Record set section start
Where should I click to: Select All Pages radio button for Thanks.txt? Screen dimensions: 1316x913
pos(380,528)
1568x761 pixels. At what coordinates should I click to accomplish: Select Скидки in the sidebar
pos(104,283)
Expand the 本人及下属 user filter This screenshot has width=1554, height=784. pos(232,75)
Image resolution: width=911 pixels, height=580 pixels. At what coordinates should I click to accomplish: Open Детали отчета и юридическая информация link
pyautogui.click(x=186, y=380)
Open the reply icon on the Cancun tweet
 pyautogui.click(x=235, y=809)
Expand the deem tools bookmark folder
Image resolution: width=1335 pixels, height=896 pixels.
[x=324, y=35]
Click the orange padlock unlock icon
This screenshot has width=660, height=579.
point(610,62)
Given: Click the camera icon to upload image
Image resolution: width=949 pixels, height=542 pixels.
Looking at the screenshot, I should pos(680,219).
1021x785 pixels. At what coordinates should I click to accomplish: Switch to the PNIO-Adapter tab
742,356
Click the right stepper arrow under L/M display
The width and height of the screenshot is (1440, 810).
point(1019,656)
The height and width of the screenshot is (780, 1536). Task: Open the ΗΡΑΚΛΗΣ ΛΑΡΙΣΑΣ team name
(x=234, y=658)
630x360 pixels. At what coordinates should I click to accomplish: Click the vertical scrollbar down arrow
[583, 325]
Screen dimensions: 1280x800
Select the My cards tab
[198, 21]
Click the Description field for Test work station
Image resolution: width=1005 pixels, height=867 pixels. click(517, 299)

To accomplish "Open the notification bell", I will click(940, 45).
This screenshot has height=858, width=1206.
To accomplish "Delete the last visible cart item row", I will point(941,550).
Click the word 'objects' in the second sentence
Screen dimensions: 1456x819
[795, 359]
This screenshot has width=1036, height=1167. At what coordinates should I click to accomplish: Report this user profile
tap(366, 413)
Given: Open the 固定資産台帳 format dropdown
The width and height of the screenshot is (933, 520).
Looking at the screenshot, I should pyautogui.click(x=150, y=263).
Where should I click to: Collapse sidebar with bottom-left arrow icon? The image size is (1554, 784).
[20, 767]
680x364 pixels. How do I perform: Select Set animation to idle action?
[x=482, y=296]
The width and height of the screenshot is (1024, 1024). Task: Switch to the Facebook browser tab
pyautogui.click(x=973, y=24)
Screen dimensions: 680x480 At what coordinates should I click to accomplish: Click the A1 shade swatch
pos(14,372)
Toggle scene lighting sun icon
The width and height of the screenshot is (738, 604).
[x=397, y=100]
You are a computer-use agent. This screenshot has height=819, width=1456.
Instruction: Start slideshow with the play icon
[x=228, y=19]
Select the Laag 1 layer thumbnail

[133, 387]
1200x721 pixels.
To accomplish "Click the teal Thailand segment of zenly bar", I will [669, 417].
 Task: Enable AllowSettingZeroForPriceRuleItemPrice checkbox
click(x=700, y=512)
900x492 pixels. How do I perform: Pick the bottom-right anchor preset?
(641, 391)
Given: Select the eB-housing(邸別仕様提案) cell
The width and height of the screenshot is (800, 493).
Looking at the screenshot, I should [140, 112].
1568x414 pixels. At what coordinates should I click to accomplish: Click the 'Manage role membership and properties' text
Record set section end
### Requirement
Once you have counted the lines above that contain "Given", give that number alone.

### Solution for this task
3